Barry Schwartz, professor of psychology, insisted he had almost nothing to do with TEDxSwarthmore. It wasn’t his idea, he didn’t coin the theme “What makes a good society?” and when asked about the content of the speech he’s slated to present, he was totally noncommittal.
“It’s not so easy to just generate TED talks, you know,” he said with a smile.
But as hard as it is to write a TED talk, an 18 minute presentation on any “idea worth spreading,” Schwartz seemed equally impressed by the difficulties of running a TED conference. He speculated that the last TED event he attended required “hundreds and hundreds and hundreds of hours of volunteer time” to put together.
Despite these potential barriers, when three students in Schwartz and Kenneth Sharpe’s Practical Wisdom class asked him to sponsor their application for a TEDx license last spring, he agreed. Since then, two of these undergraduates—current seniors Michael Xu and Walker Stole—have channeled the support of Julia Karpati ‘13, Nimesh Ghimire ’15, and much of the College administration into mobilizing their own idea worth spreading: a TED conference designed to inspire students to compose their own socially-astute solutions. TedxSwarthmore will take place on March 31st.
The event speakers—12 altogether—include alumni, current faculty members, and parents from across diverse disciplines.

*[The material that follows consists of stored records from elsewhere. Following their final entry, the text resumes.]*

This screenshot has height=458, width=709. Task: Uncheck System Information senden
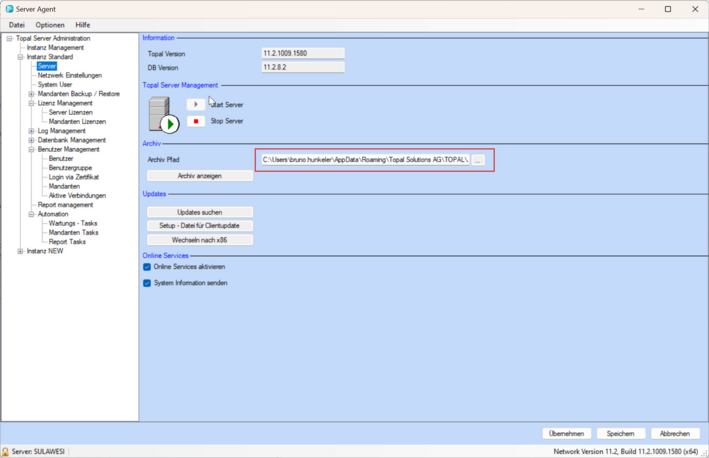coord(147,283)
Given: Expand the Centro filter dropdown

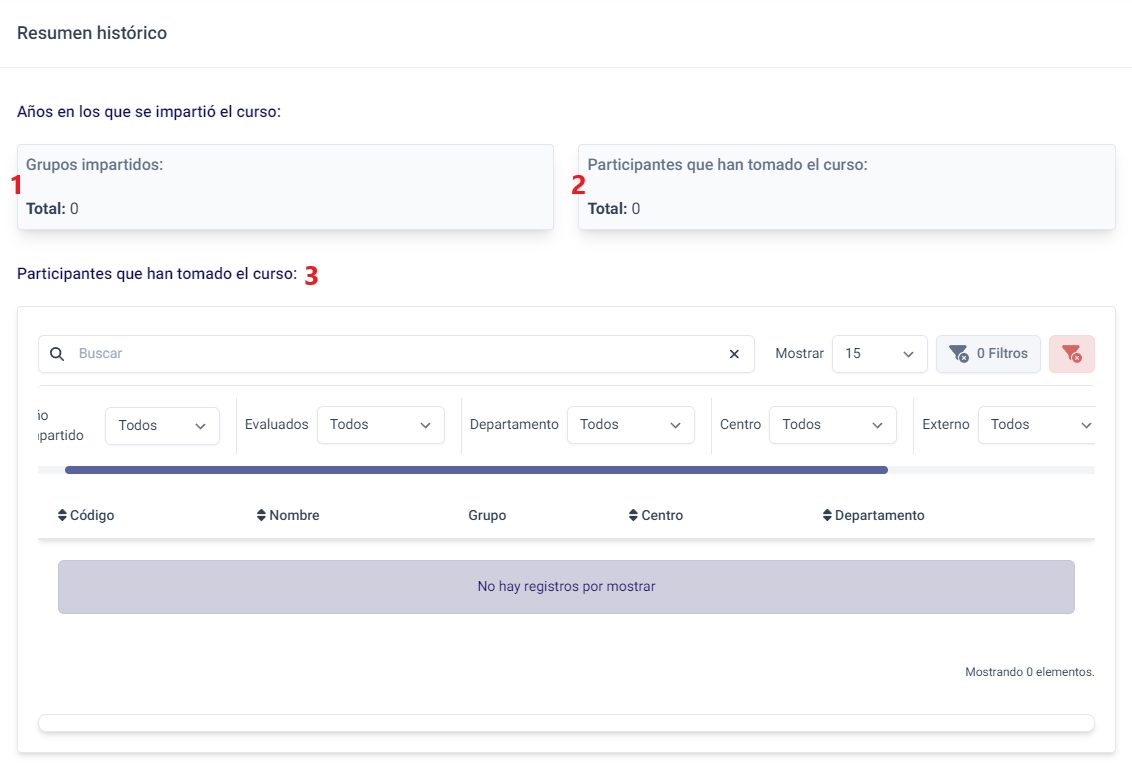Looking at the screenshot, I should tap(832, 425).
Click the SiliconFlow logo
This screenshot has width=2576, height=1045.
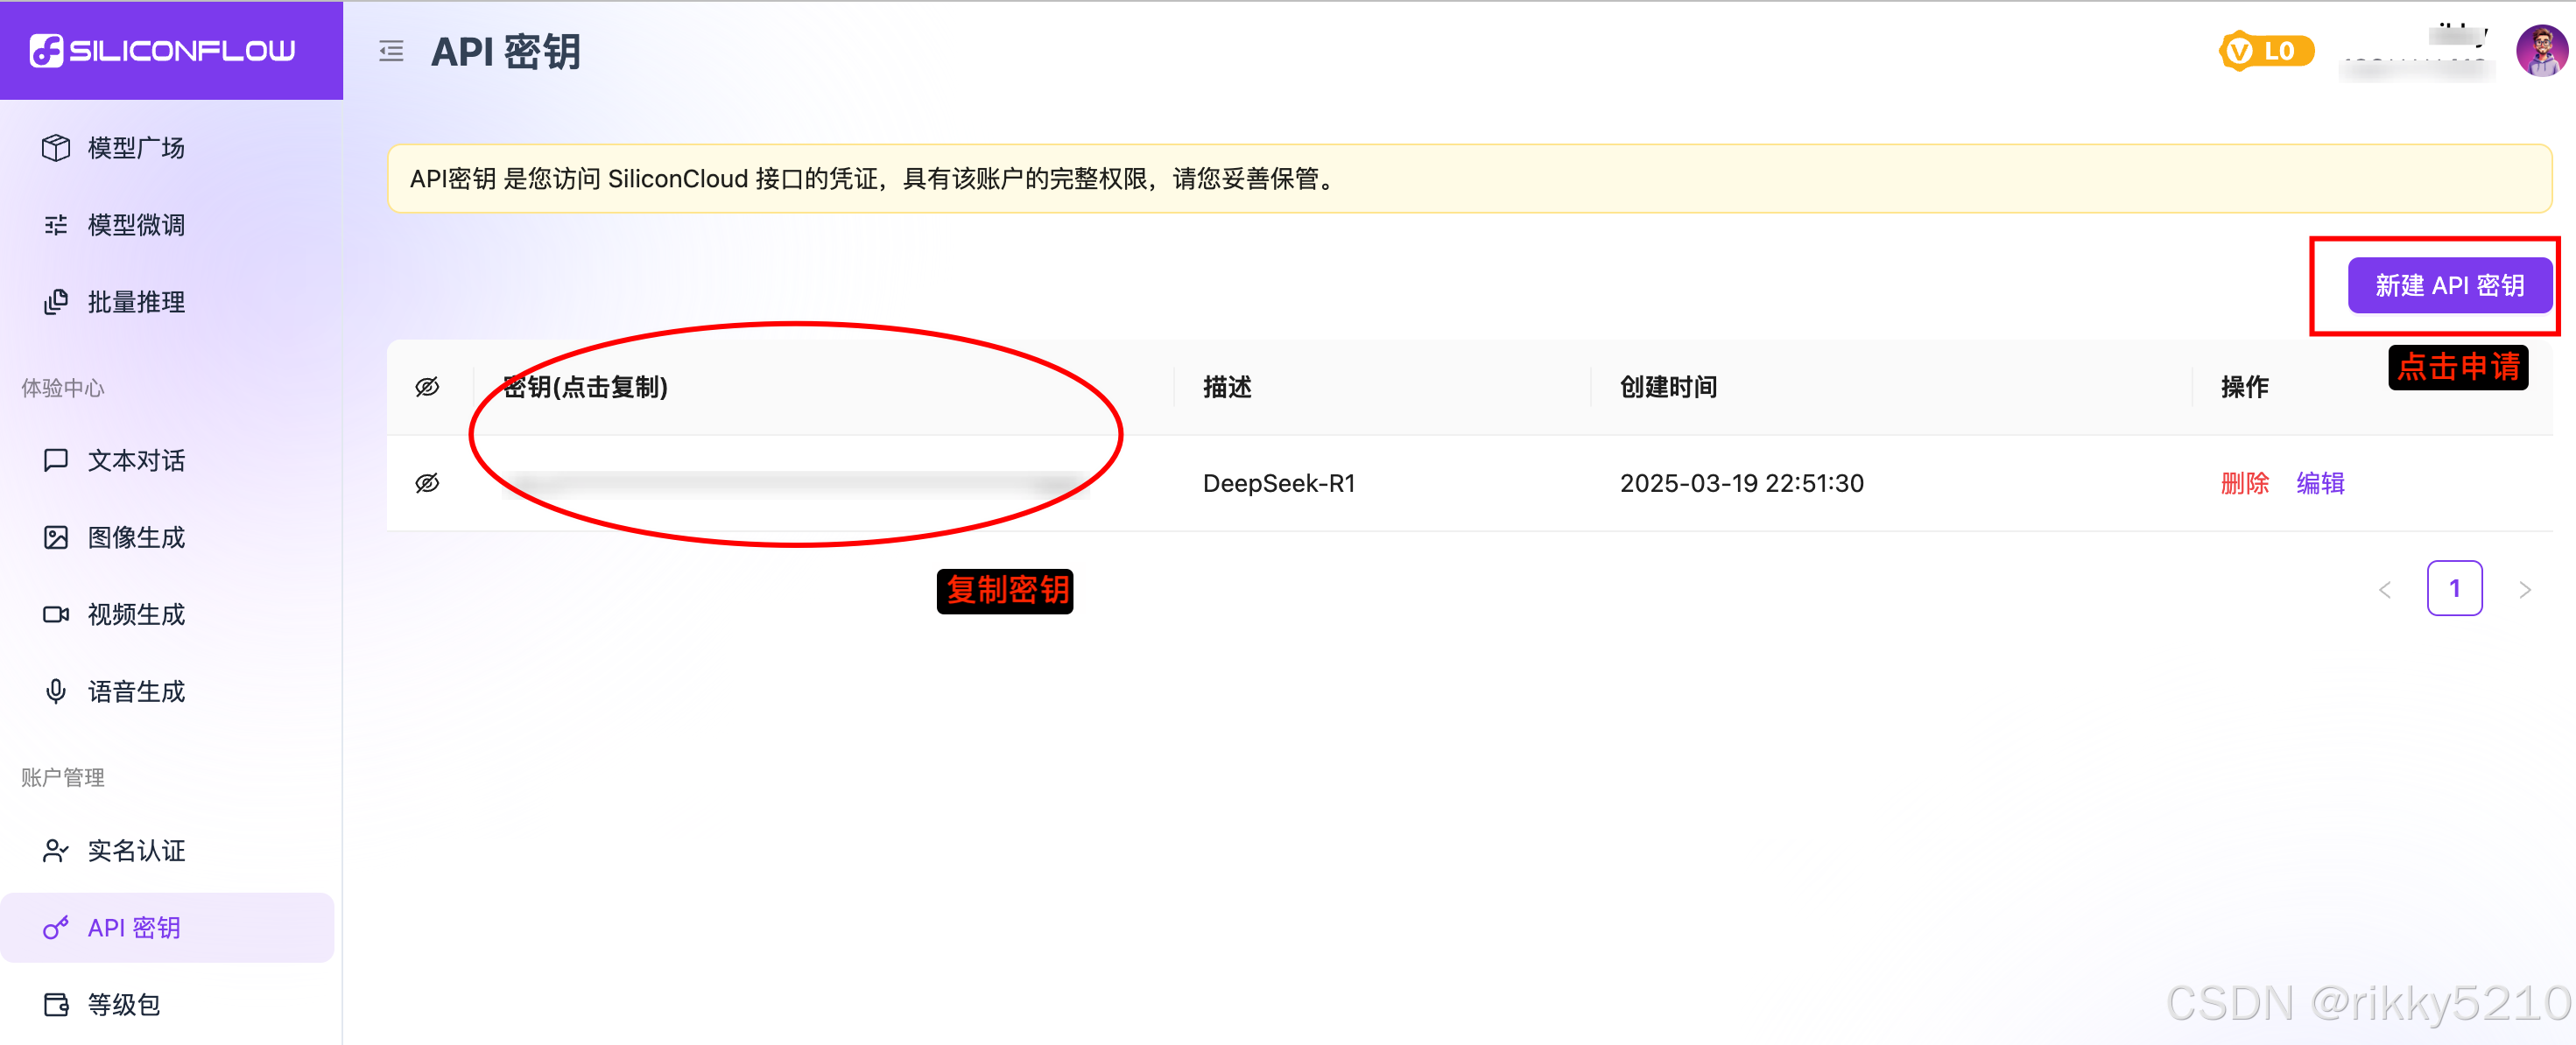[x=163, y=50]
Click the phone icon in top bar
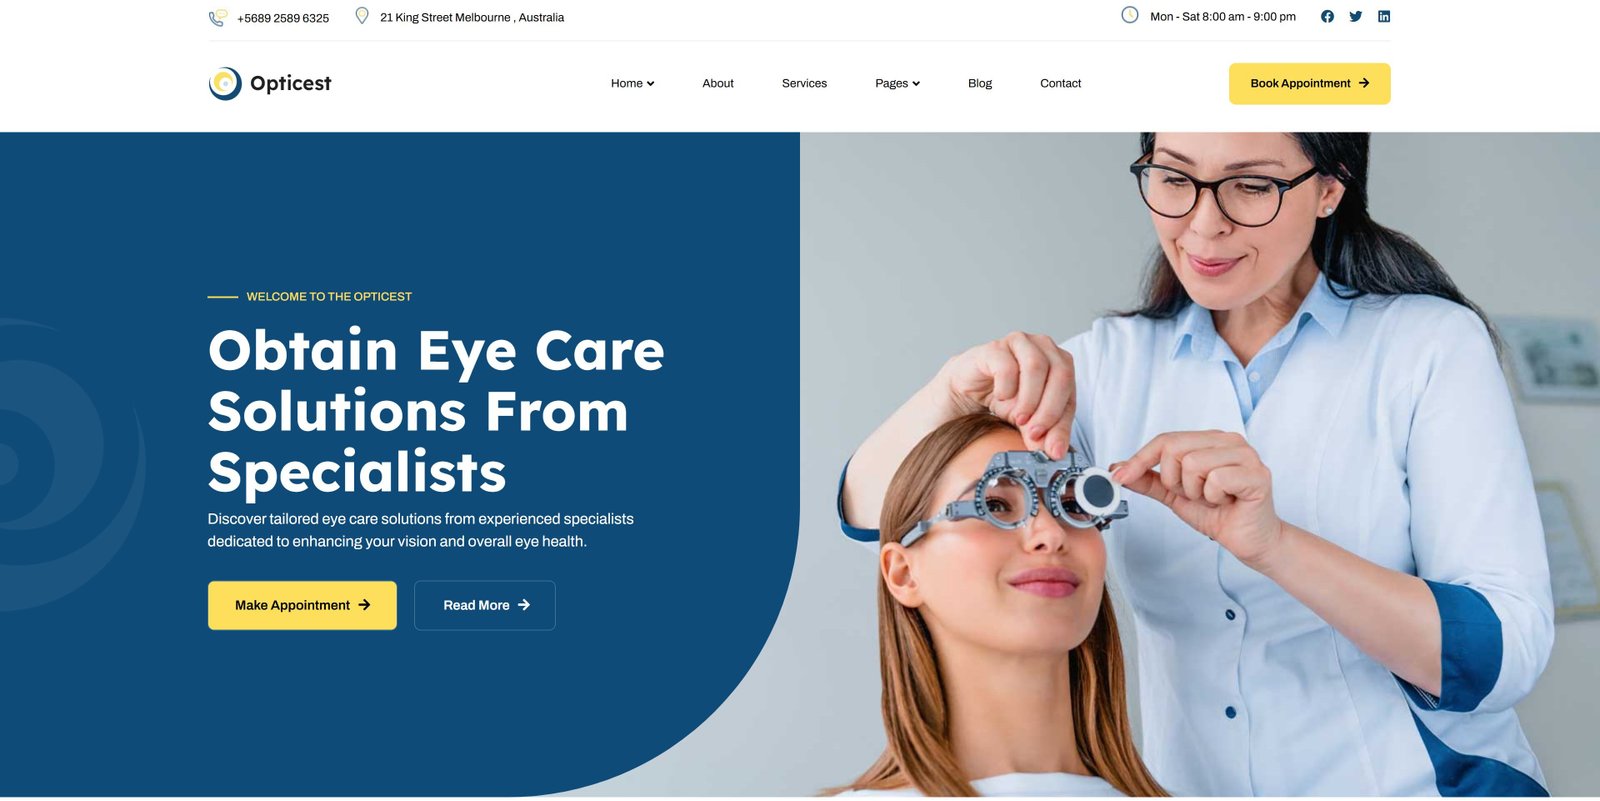Image resolution: width=1600 pixels, height=801 pixels. pyautogui.click(x=217, y=18)
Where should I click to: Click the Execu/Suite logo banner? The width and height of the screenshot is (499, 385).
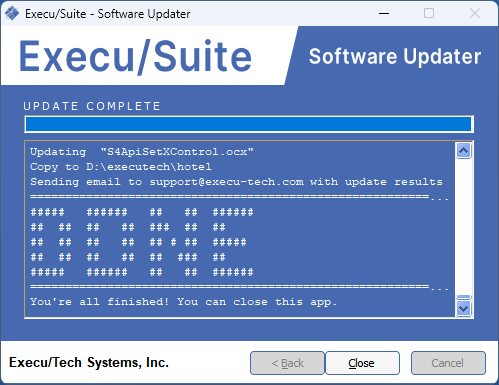[x=135, y=56]
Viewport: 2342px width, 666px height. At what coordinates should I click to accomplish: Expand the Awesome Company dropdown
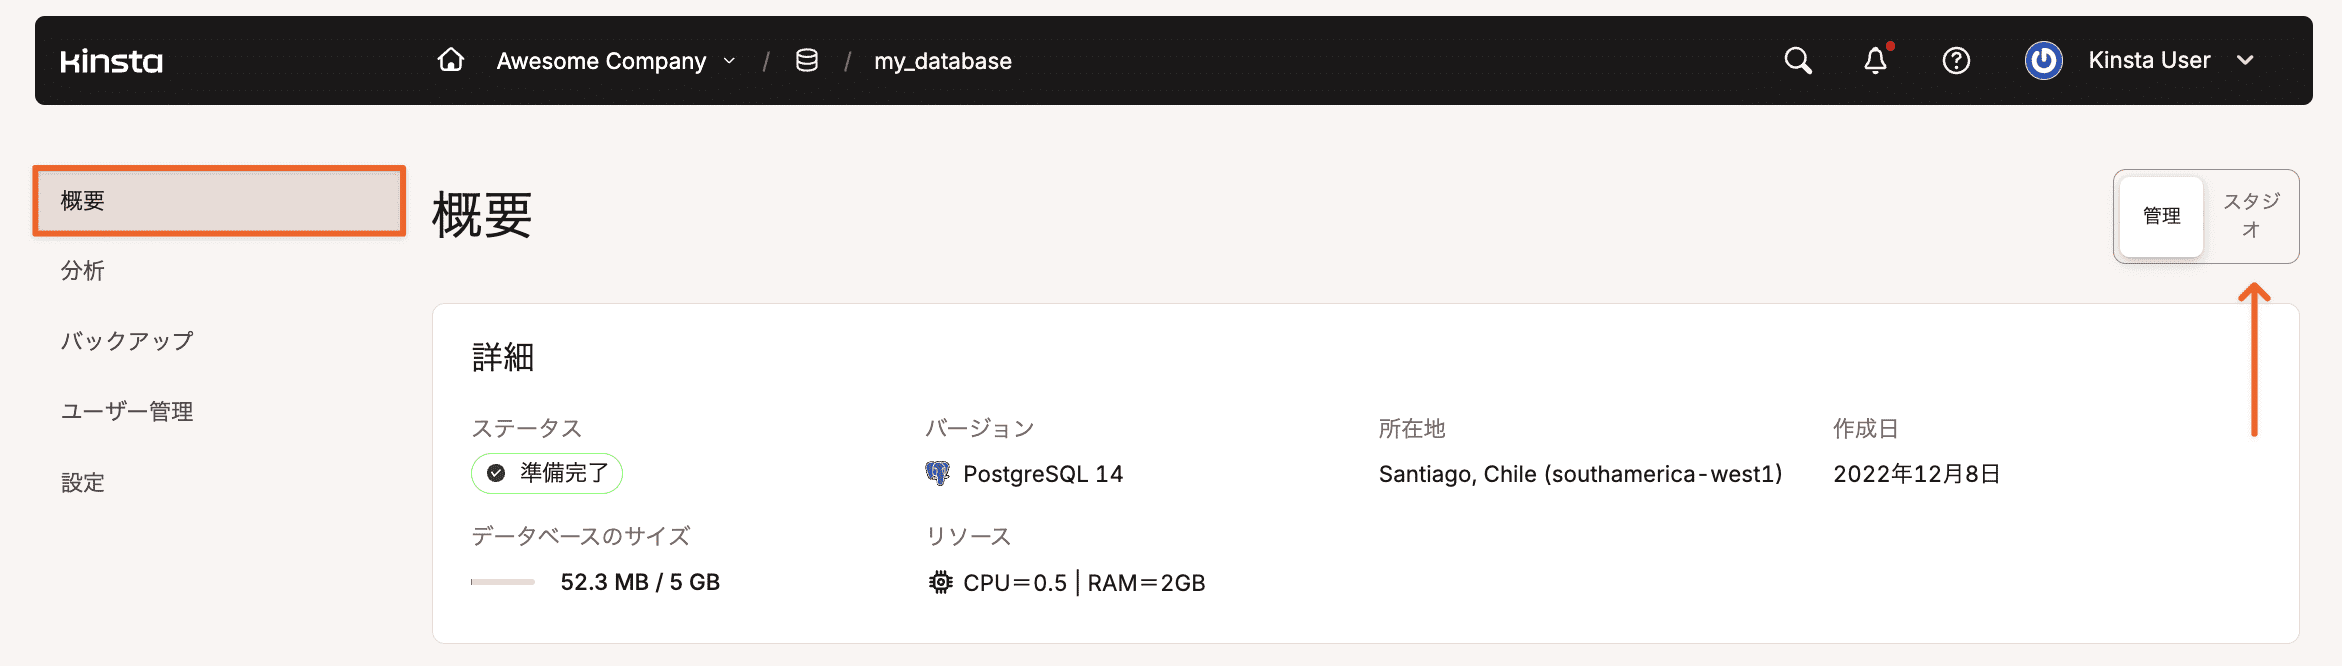pyautogui.click(x=730, y=61)
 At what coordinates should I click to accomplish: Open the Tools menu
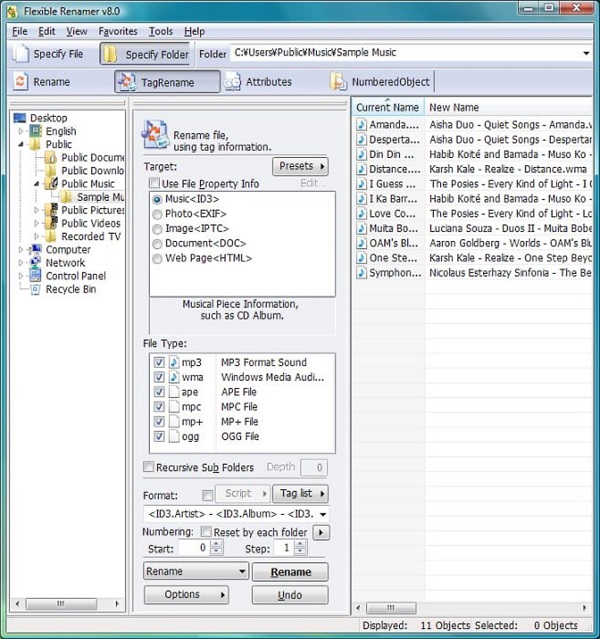160,31
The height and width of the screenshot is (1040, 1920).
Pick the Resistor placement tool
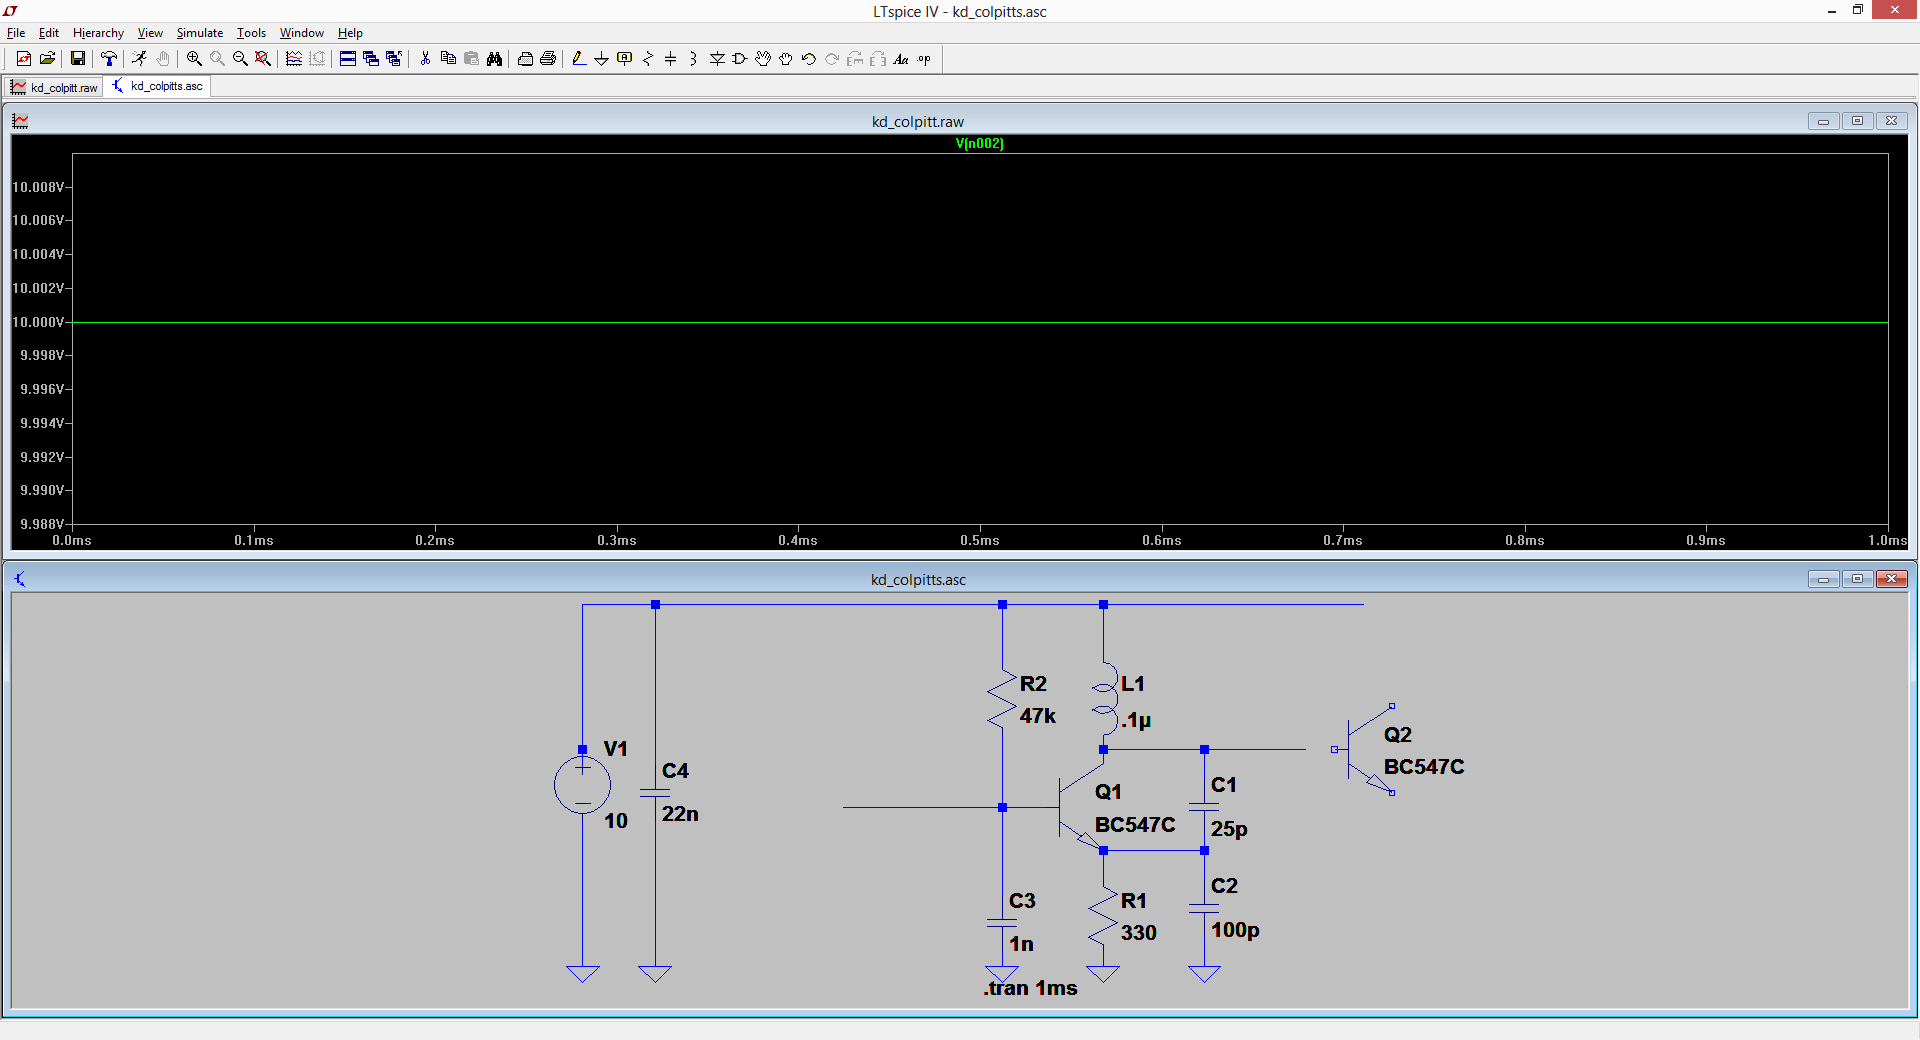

To name just a few, lectures will be offered from the perspective of a high tech CEO (Corinna Lathan ’88), a Princeton sociologist (Paul Starr, parent of Abigail Starr ’13), a choral director (Associate Professor and Chester Children’s Choir founder John Alston), and even a Hollywood villain (actor and playwright Stephen Lang ’73).
While many of these speakers will be familiar to students, Xu is confident the TED format will concentrate debate in a way rarely experienced on campus. “We have a lot of lectures, we have a lot of performances, and panels and conferences. And a lot of them tend to be traditional,” he said. TEDxSwarthmore hopes to disrupt that monotony not only with the TED talk format, but by incorporating student voices more thoroughly into conference dialogue.
The most visible step in this direction is the Student Challenge, in which Swarthmore students can nominate a friend or apply to be a speaker themselves. While the deadline for applications is midnight on Monday, January 30th, the Student Challenge winner will not be announced until February, when a board of TEDxSwarthmore speakers reviews submissions and second round auditions. As of Wednesday afternoon, Stole has received 24 peer nominations and 8 self-applications for the Student Challenge.
“There are just so many things going on at Swarthmore that I feel like could be in a TED event any given day,” said Stole, explaining the impetus behind the Student Challenge.
That’s not where student engagement ends. While tickets are free to TriCo students, those hoping to attend the physical event will be required to complete a short survey outlining their expectations for the event. Applications for tickets, which will become available February 17, will then be chosen by lottery. Xu hopes this process will help students to “start thinking about questions and things they want to get out of the experience,” while preventing them from ordering tickets and then deciding not to attend.
Non-students may order tickets and lunch on a first come, first serve basis for a $15 fee. There will also be a simulcast in Science Center 101 and a livestream on TEDxSwarthmore.com.
While students and friends of Swarthmore College vie for seats in the audience, Schwartz is still undecided about what viewpoint he’ll offer from the stage.
“I’ll work something out,” he said offhand. “Maybe I’ll talk about the Super Bowl.”